There are several limitations to this study. Firstly, this was retrospective with data retrieved from a registry. We did not utilize a standardized target for maintenance of depth of general anesthesia such as processed EEG. Another limitation is the interplay between drugs and hepatic function. There is uncertainty about the remaining liver function after hepatectomy compared with radiofrequency ablation, although studies have shown that patients who received radiofrequency ablation exhibited less derangement in albumin and bilirubin levels on postoperative day 7 [37]. In addition, it is unclear how hepatic function affects the metabolism of sevoflurane, propofol and morphine. With regard to propofol, studies have shown no requirement to change the infusion dose in patients with moderate cirrhosis [38, 39]. Sevoflurane, being an inhalational anesthetic with low blood:gas solubility undergoes only 2–5% metabolism by the liver [40]. Although we did not measure postoperative sedation, the possibility that patients may become more sedated and hence consume less morphine because of residual anesthetic was unlikely as our result showed the decrease in NRS pain scores during coughing was still apparent at postoperative day 2 and daily morphine consumption was also lower, outlasting the therapeutic duration of both sevoflurane and propofol.
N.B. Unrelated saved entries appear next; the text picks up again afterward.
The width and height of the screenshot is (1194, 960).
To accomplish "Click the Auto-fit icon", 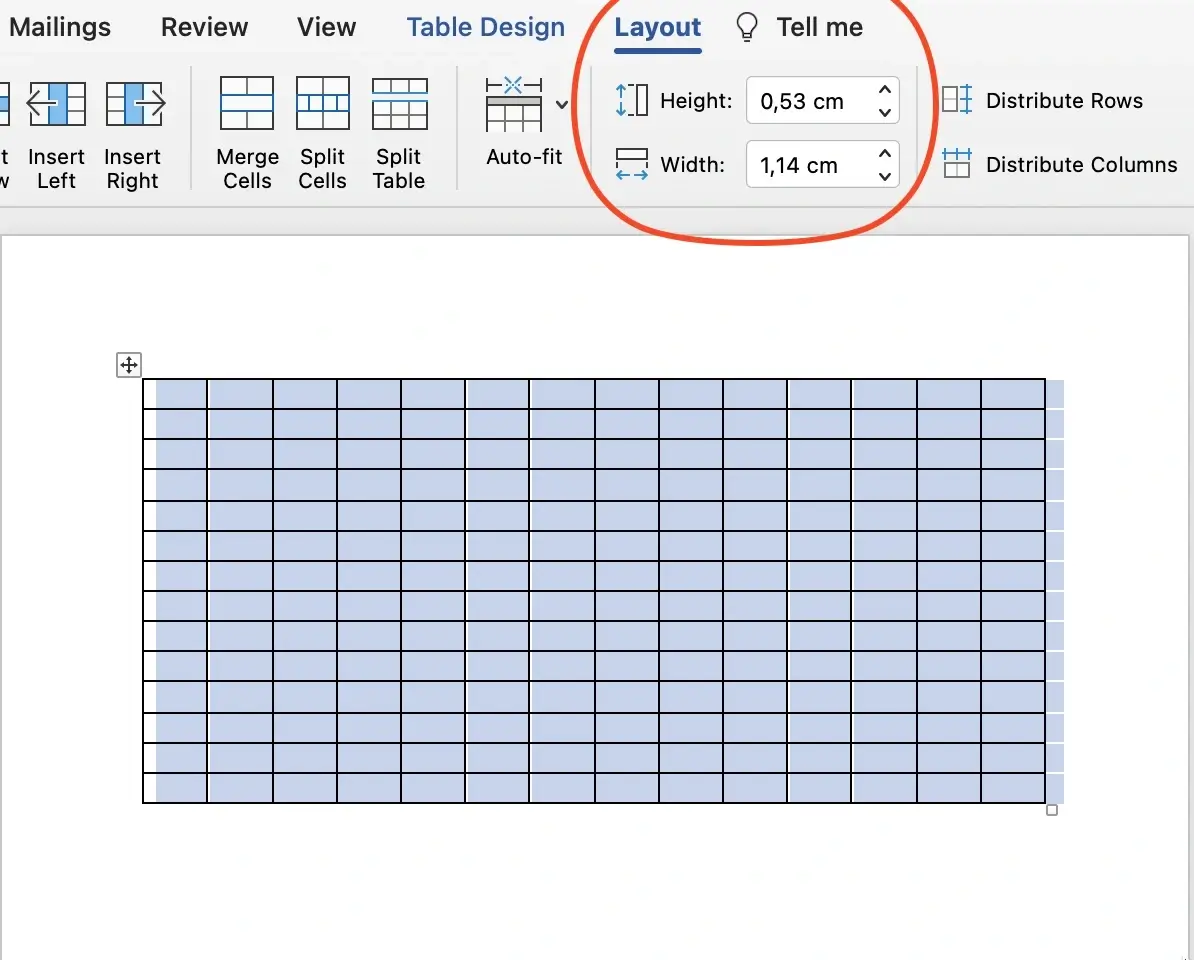I will (513, 102).
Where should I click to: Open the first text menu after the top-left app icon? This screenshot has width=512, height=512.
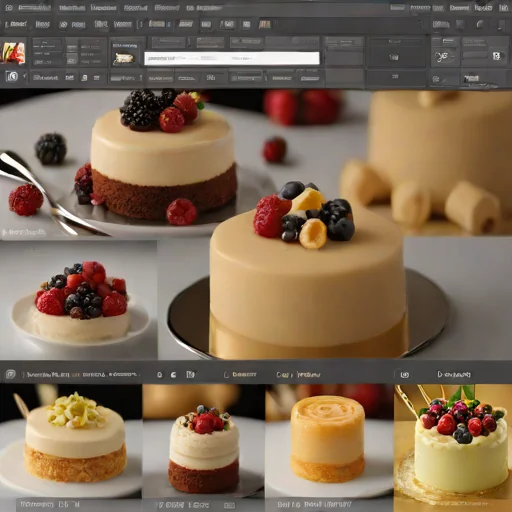pyautogui.click(x=35, y=7)
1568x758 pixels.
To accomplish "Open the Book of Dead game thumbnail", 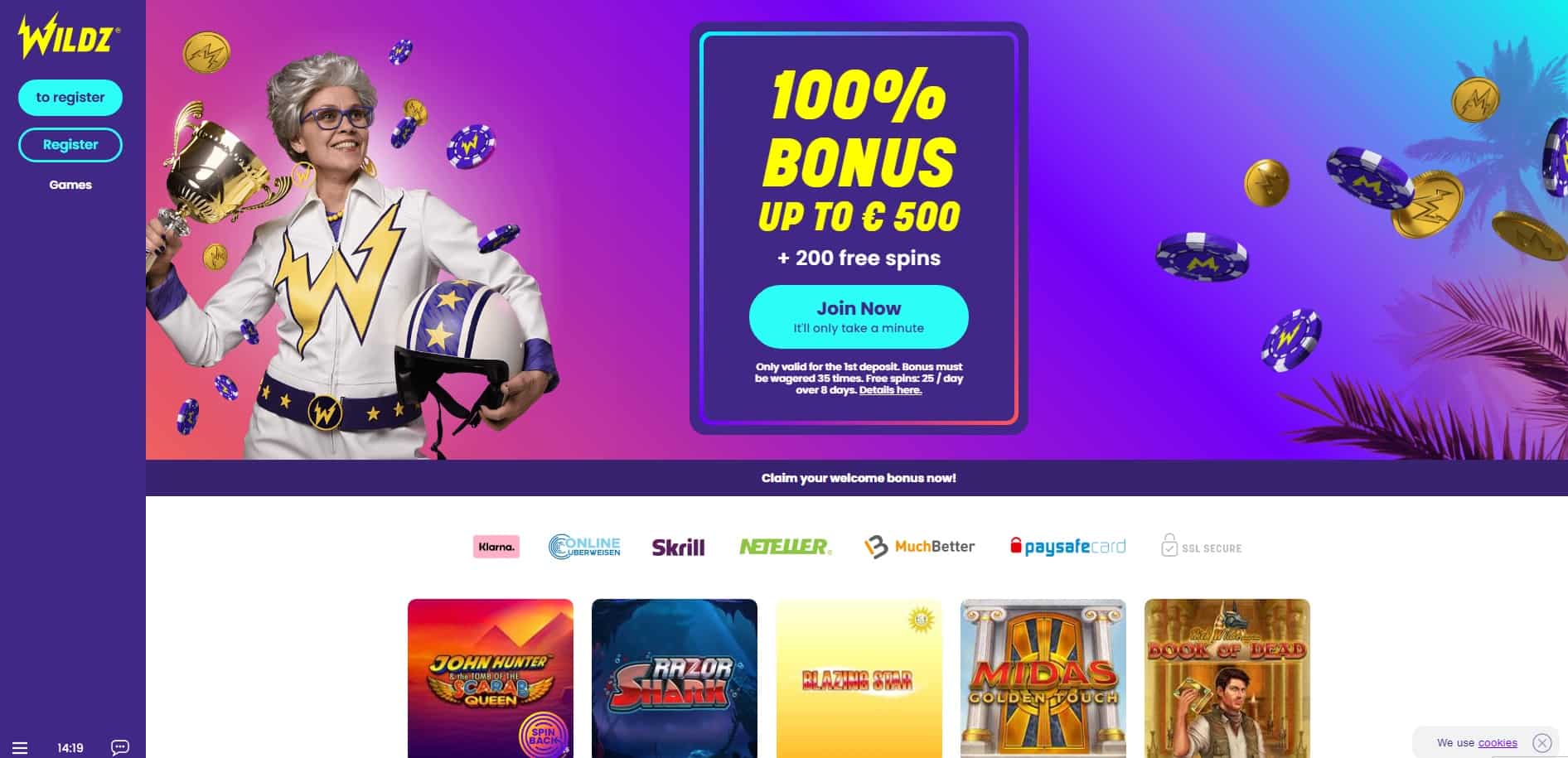I will pos(1227,678).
In conclusion, patients who underwent liver surgery using propofol for induction and maintenance of anesthesia had less pain during coughing on postoperative days 1 and 2 and reduced daily, accumulative and total postoperative morphine consumption when compared to the use of sevoflurane. No difference was found in pain at rest on post-operative day 1 to 3, total duration of PCA use and patients’ satisfaction with pain relief. The incidence of post-operative nausea, dizziness and pruritus was lower in the TIVA group.